Can dental treatment affect pregnancy?

Preventive, diagnostic and restorative dental treatment is safe throughout your pregnancy. Local anesthetics with epinephrine (e.g., you can receive dental treatment at any time during pregnancy. If it's elective treatment (treatment you don't need right away and isn't necessary to protect your health or that of your baby), try to schedule it for the second trimester. Pregnancy can cause dental problems in some women, such as gum disease and tooth decay.

During pregnancy, hormones affect the gums and teeth. Dental checkups before and during pregnancy are important for your dentist to detect and treat dental problems early. By informing your dentist about your pregnancy as soon as possible, your dentist can provide you with a better roadmap and recommendations for your dental care during that time. Most dental services and procedures, including dental x-rays, tooth extractions, dental fillings, and dental cleanings, can be performed safely during pregnancy, and tooth extractions are recommended during the second or third trimester.

Some dental procedures may be delayed until after the baby is born, but don't hesitate to undergo the necessary dental treatments. In fact, the opposite is true: good dental hygiene is part of a healthy lifestyle for everyone. Gingivitis during pregnancy is a common problem during pregnancy and can be prevented or treated with regular dental cleanings. Your dentist knows your dental health situation and can recommend additional precautions, such as additional cleanings.

For your child's dental health, a visit to the dentist should be made as soon as the first tooth comes out, but no later than his or her first birthday. A dentist should be treated as an extension of your healthcare team, and most dental services and procedures can still be performed while you are pregnant with your child. Pregnancy can carry an additional risk of dental carryover due to morning sickness and increased acidity in the mouth, cravings for sugary snacks, and decreased oral health care.

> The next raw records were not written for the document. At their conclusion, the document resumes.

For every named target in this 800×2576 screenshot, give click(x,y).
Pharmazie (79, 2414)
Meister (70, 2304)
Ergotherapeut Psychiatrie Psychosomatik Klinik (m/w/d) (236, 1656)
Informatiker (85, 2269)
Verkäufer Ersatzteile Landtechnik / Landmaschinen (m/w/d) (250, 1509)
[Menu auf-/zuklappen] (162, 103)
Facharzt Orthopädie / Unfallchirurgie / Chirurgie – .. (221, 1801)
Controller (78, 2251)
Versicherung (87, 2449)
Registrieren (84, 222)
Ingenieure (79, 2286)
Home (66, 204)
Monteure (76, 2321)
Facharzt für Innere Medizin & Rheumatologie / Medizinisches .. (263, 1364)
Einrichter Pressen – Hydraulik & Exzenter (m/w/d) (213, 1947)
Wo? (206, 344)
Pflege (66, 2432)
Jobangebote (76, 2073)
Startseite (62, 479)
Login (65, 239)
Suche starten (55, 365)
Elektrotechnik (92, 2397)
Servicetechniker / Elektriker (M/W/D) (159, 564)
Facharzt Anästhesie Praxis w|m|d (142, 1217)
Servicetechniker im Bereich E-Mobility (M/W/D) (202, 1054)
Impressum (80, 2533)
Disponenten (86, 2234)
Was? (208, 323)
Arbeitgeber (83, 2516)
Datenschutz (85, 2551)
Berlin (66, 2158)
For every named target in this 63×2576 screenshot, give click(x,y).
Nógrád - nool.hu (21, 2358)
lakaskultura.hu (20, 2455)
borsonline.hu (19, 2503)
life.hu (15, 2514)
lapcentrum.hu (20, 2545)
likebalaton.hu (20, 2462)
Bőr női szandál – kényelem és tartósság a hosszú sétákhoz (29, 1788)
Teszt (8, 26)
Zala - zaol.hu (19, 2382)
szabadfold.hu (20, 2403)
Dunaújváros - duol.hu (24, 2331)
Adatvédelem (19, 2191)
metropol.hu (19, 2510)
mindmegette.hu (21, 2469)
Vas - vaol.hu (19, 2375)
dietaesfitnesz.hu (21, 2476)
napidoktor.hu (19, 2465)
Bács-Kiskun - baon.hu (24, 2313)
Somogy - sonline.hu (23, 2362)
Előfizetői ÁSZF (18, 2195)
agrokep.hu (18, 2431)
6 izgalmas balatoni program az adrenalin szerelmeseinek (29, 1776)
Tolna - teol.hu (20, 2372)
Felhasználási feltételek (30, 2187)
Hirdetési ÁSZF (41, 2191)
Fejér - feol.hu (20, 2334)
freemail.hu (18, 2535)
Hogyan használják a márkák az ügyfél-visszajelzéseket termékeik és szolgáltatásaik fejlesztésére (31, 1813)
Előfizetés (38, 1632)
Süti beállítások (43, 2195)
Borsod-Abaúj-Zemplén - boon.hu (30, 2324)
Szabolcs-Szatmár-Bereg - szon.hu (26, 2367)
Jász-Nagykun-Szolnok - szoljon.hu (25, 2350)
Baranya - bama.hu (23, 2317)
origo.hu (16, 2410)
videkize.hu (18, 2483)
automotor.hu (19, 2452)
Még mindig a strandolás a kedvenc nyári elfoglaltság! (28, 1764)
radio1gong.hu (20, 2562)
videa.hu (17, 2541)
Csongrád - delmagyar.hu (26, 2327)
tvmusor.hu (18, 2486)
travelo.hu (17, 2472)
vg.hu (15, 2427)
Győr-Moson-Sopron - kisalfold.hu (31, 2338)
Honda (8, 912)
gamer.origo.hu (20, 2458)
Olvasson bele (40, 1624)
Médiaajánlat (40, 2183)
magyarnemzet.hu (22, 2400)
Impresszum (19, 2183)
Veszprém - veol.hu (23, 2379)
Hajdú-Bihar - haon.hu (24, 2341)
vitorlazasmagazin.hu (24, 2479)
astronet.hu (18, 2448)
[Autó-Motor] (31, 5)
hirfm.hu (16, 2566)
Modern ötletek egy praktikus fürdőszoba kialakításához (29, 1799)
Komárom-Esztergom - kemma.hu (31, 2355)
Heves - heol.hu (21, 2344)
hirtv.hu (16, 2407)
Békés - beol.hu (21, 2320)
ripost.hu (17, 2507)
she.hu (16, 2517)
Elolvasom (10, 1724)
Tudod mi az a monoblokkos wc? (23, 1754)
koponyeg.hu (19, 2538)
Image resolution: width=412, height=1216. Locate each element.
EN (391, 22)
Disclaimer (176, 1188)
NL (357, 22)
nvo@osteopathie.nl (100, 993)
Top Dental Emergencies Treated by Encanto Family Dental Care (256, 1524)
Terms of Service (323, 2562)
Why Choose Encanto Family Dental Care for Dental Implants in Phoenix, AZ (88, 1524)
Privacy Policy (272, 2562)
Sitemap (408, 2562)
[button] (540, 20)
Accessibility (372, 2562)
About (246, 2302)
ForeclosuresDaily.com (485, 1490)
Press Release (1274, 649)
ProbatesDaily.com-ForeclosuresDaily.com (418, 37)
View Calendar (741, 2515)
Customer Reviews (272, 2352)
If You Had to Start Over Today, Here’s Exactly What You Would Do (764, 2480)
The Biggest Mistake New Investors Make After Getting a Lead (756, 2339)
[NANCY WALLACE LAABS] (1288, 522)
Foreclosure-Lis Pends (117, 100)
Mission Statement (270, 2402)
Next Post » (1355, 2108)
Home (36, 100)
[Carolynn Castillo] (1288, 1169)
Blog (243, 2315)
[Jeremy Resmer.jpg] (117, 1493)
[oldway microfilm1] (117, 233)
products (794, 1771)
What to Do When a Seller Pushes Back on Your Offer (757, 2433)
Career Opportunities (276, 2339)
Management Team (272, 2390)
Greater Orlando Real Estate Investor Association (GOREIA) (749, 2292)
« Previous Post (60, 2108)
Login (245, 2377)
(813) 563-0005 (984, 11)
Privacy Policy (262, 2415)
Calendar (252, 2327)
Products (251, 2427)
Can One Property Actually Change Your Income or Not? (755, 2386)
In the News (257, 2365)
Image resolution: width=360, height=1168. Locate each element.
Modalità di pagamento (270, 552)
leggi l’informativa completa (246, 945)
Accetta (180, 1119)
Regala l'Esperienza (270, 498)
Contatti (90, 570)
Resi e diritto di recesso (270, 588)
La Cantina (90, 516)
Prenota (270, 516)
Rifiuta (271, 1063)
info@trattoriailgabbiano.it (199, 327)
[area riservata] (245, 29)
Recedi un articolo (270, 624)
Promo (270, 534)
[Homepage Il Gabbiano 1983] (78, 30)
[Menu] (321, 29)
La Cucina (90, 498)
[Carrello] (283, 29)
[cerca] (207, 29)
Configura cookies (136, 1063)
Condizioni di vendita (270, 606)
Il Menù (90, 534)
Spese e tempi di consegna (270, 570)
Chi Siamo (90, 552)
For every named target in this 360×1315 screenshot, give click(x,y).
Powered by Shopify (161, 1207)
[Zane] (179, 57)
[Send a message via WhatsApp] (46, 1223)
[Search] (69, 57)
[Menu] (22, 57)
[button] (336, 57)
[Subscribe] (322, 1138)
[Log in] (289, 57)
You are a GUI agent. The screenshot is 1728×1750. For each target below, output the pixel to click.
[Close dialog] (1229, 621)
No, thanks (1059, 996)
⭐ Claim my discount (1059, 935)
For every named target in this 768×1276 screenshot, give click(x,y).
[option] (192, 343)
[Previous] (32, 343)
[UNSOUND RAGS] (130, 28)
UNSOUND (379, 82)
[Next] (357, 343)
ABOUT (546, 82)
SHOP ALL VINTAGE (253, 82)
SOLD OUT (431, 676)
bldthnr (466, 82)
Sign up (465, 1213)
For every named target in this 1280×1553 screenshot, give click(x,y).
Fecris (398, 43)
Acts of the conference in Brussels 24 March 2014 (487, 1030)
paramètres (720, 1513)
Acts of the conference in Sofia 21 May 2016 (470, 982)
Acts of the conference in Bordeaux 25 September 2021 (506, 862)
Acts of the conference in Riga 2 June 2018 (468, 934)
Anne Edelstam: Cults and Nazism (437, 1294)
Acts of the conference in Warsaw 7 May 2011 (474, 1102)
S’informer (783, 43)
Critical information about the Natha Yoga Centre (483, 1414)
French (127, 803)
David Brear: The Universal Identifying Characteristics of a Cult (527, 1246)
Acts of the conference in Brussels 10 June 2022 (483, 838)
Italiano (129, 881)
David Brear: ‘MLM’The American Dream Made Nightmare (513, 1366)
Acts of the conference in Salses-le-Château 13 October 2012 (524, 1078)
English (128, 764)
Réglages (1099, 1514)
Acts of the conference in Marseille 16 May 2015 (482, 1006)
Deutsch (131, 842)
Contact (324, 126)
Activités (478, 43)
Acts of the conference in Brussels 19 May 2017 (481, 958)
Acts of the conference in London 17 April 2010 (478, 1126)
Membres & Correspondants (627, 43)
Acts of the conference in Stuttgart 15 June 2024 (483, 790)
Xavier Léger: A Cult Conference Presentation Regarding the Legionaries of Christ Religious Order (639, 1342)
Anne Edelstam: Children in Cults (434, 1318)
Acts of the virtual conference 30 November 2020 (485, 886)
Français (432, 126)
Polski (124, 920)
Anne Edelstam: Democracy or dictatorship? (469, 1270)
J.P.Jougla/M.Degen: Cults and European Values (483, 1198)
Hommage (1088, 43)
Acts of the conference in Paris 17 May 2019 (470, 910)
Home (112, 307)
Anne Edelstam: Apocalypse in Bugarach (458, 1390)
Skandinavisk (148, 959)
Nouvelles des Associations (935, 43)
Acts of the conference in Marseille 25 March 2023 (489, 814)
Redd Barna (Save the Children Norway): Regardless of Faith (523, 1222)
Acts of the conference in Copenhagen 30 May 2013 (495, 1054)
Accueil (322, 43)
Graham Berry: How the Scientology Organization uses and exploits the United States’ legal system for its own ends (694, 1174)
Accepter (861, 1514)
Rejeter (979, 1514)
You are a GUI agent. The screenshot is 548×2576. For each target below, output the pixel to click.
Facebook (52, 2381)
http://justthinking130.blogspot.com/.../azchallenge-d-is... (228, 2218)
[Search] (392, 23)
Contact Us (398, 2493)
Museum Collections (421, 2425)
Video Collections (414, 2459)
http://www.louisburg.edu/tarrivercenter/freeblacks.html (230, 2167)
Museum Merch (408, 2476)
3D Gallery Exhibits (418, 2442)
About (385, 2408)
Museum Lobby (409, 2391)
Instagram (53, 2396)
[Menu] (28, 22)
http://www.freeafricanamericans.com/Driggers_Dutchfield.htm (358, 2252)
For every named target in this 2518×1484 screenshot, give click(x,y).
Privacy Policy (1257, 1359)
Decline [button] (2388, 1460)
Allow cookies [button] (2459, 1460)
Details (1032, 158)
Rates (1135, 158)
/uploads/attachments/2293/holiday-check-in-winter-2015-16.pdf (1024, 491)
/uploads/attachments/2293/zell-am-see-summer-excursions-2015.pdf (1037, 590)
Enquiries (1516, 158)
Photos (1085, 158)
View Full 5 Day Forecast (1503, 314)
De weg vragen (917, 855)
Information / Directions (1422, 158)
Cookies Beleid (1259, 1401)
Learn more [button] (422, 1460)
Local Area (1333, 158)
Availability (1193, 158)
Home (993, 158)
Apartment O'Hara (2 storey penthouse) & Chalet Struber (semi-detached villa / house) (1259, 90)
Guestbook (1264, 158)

The following infographic covers common dental services you can receive during pregnancy, or read on to find answers to the most common questions about dental care during pregnancy.

Researchers say that many women delay visiting the dentist during pregnancy, even when dental problems occur. The risks of not treating an infection or other dental problem are important for both mother and child. Most dentists agree that additional dental cleaning during pregnancy is a good precaution against pregnancy gingivitis and its associated risks. If you plan to become pregnant, see your dentist to discuss treatments that can be done before pregnancy.

If you need dental treatment during pregnancy, non-urgent procedures can often be done after the first trimester.